**EXERCISE INSTRUCTIONS:**
Please write each record out again word for word.

**MATERIAL TO PROCESS:**
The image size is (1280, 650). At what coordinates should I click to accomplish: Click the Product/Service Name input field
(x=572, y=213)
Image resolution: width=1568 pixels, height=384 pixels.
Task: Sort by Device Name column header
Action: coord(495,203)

**OUTPUT OF THE TASK:**
The image size is (1280, 650). At what coordinates should I click to accomplish: Click the Product/Service Name input field
(x=572, y=213)
Image resolution: width=1568 pixels, height=384 pixels.
Task: Sort by Device Name column header
Action: coord(495,203)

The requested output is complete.